Tra queste riflessioni letterarie, accanto a Kipling, Céline, Yeats e altri, la seconda in indice riguarda Il Signore degli Anelli, e in particolare il personaggio di Sam. Sono quelle sette paginette del formato Adelphi tra le più belle mai scritte in lingua italiana su quel personaggio, per il quale rappresentano una dichiarazione d’amore.
Sam è il fedele che sale sul Monte Carmelo, è San Cristoforo che si carica Gesù sulle spalle per fargli guadare il fiume, è il servitore disposto a prendere su di sé il fardello del padrone. «Così facendo, Sam avrà compiuto il più nobile dei gesti: assumere spontaneamente una sofferenza vicaria. E, con questa semplice sostituzione, senza saperlo avrà riassunto in sé il riscatto di tutti gli animali, delle piccole persone, delle grandi, che volenti o nolenti ci hanno sempre servito, e di ogni altro animale, dell’animale in noi, dell’animale che in fondo a noi noi sempre siamo».
E il più grande omaggio a queste «piccole persone» Fatica lo legge nella scena degli onori concessi agli Hobbit dal nuovo re Aragorn, il quale si inginocchia: «In quel momento forse Il Signore degli Anelli tocca e fa vibrare di struggente letizia la nota del più alto pathos epico di tutta la vicenda, che ne annovera non pochi, forse mai così alti e puri».

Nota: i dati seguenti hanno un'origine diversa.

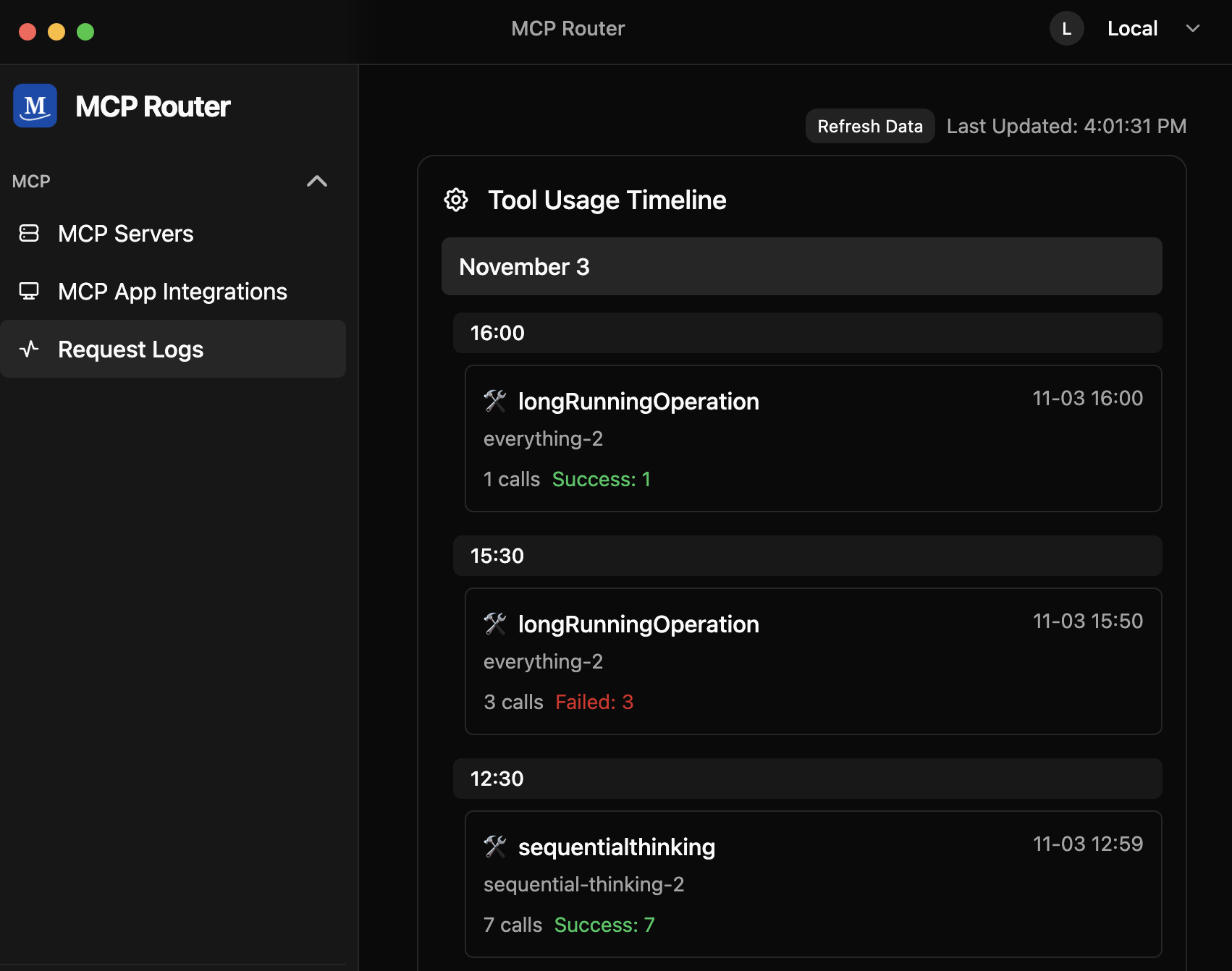The height and width of the screenshot is (971, 1232).
Task: Select Request Logs in sidebar
Action: (130, 349)
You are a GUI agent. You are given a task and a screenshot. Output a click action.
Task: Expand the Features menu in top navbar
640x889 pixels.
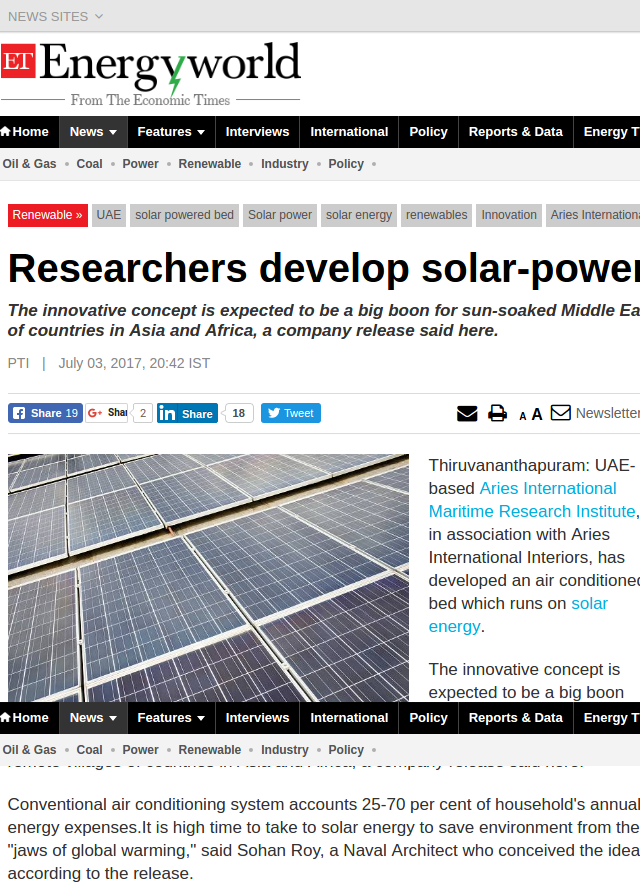(x=171, y=132)
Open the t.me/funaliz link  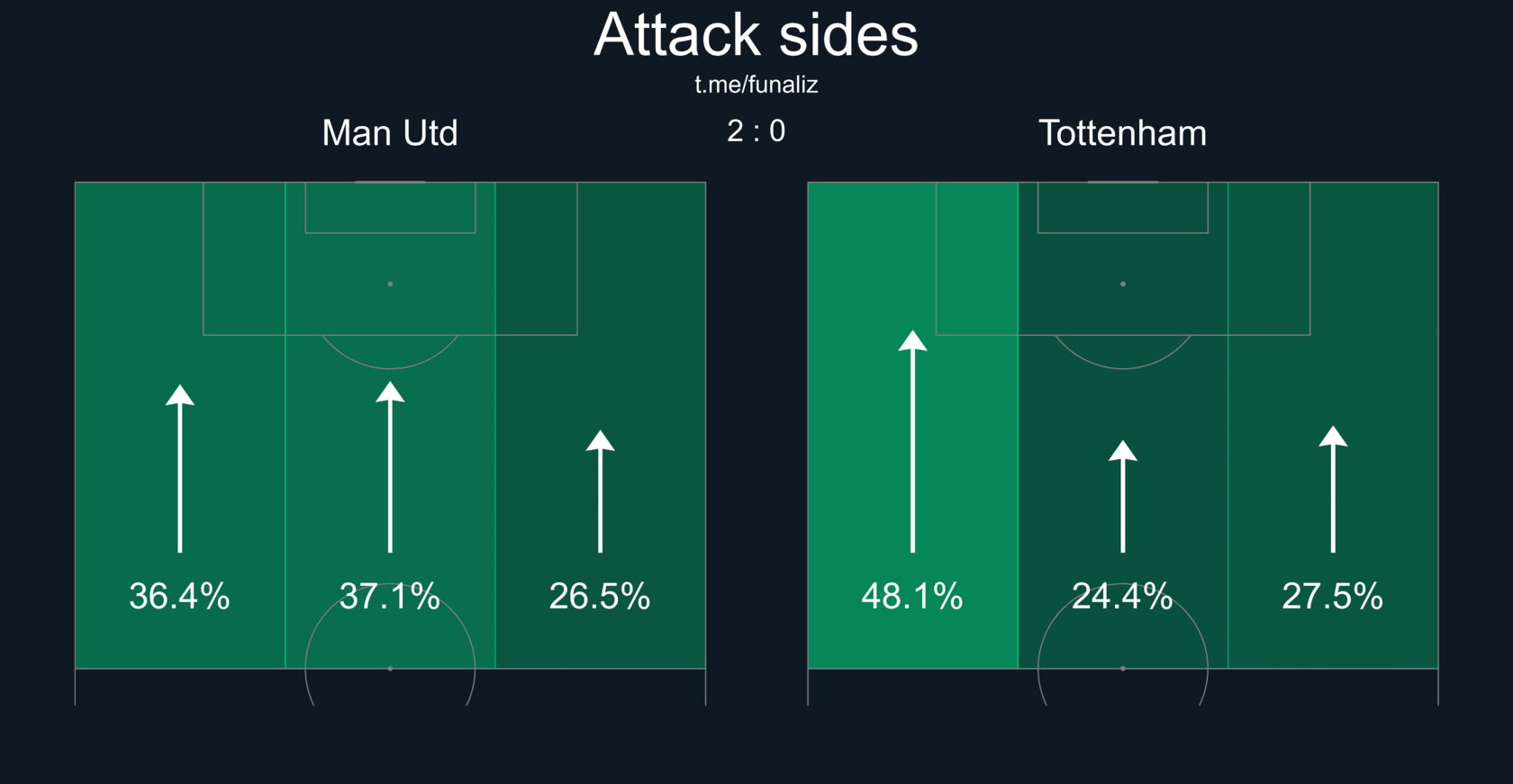pos(756,85)
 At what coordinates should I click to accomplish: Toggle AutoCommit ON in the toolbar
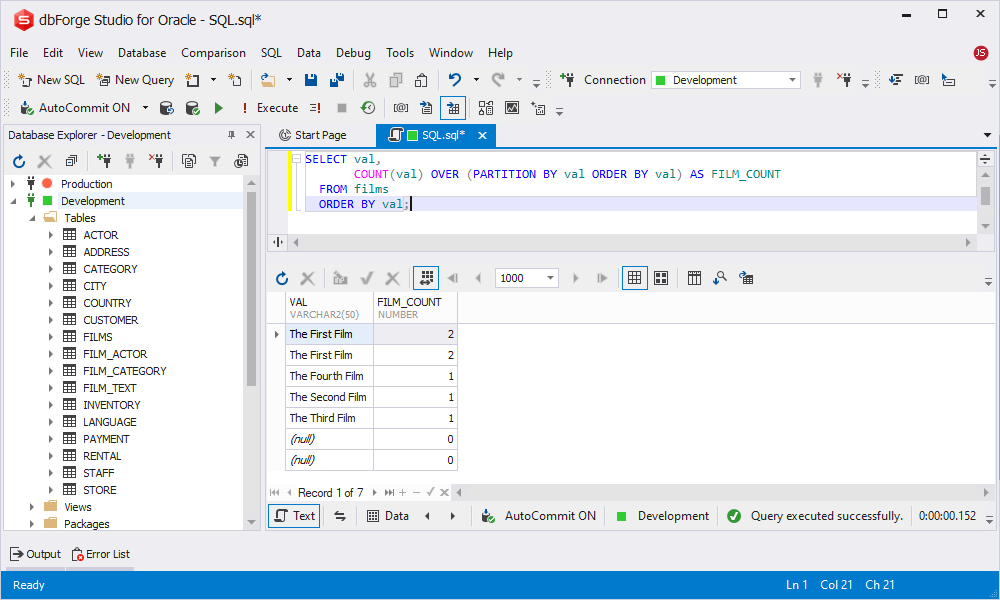[76, 108]
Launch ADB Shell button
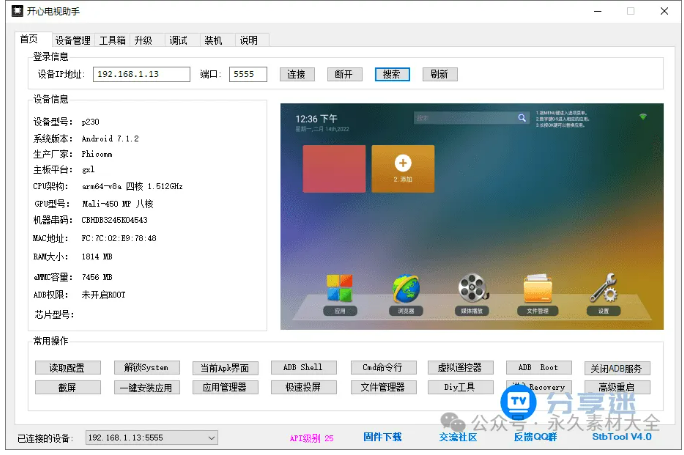The image size is (684, 455). coord(303,368)
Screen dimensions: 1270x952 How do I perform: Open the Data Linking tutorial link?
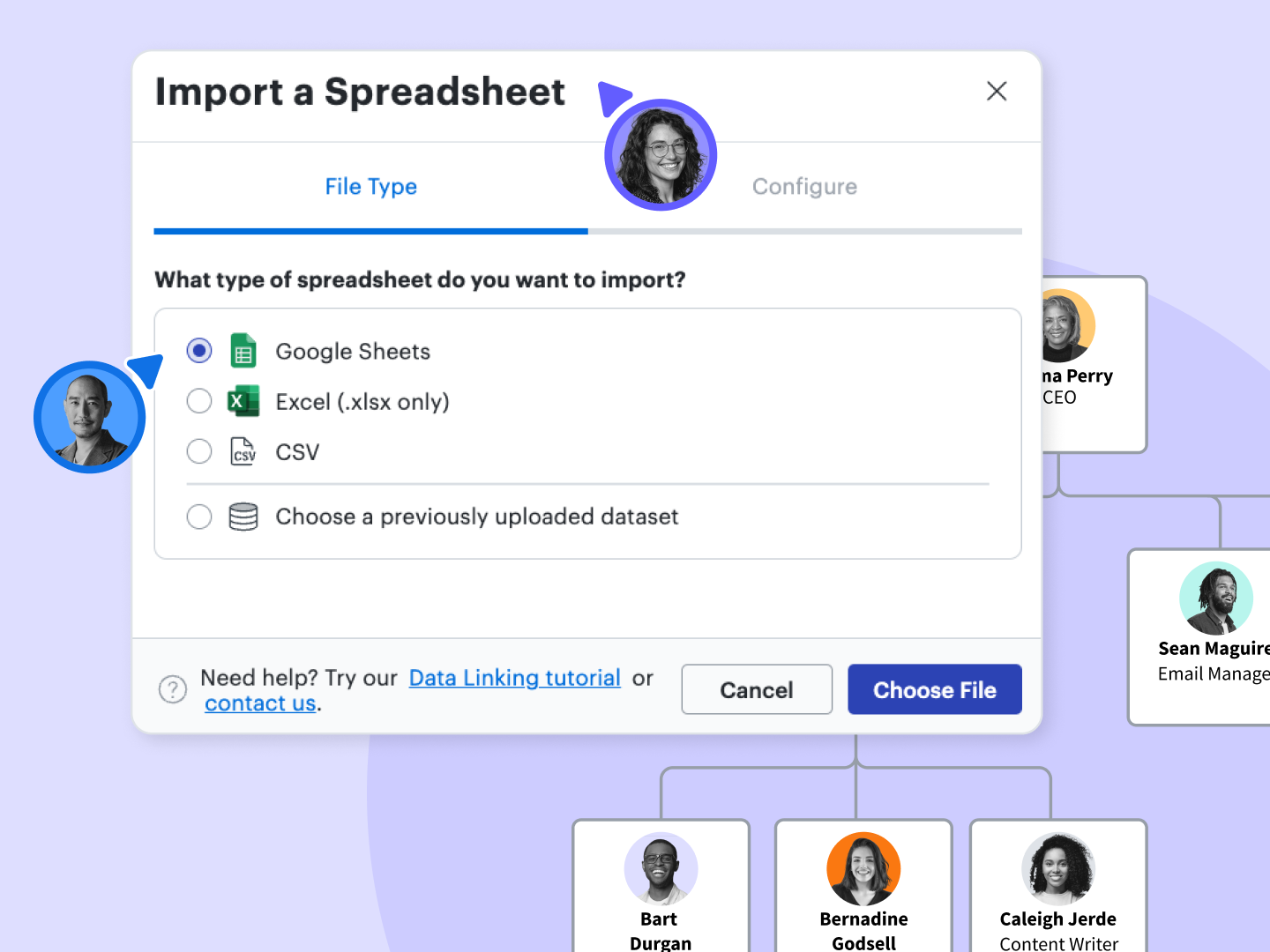[x=515, y=678]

Sam è l’eroe della storia, lo sappiamo, lo stesso Tolkien lo considerava tale. Sam è colui che ha seguito, poi accudito, poi preso per mano, poi vegliato e trasportato Frodo.
Secondo Fatica, nel personaggio di Sam, Tolkien «senza volerlo ha tratteggiato come meglio non si può l’inedito ritratto del traduttore come sherpa», ovvero «un montanaro che si è messo al servizio dello straniero da tradurre», nel senso letterale, cioè da trasportare, da condurre, armi e bagagli, in cima alla montagna. Lasciando sempre all’autore “padrone” il merito di conficcare la bandiera sulla vetta, cioè senza mai sostituirsi a lui, ma servendolo sempre. Come Sam, appunto.
Chapeau. Se mai c’è stato un commiato perfetto di un traduttore da un autore è questo.
Matematica
In conclusione, a mo’ di postilla, rimarrebbe da fare i conti con la materialità dei numeri. I duri numeri che regolano il mercato librario e ci dicono se un’operazione editoriale ha avuto successo oppure no presso il pubblico. Ebbene i dati delle rilevazioni editoriali parlano chiaro. Nel periodo immediatamente precedente la pubblicazione della nuova traduzione, cioè nel triennio 2016-18, Il Signore degli Anelli, in tutte le sue varie edizioni, aveva venduto all’incirca 74.000 copie. Dal 2019 al 2022, nella nuova traduzione (e con la vecchia ritirata dal commercio), ne ha vendute circa 112.000. E l’edizione economica (25 euro), quella per così dire definitiva, è ancora fuori dal conteggio, essendo arrivata in libreria da pochi giorni con una tiratura di partenza di dodicimila copie. In buona sostanza nel passaggio da una traduzione all’altra le medie di vendita annue sono state non solo confermate, ma anzi, sono leggermente aumentate.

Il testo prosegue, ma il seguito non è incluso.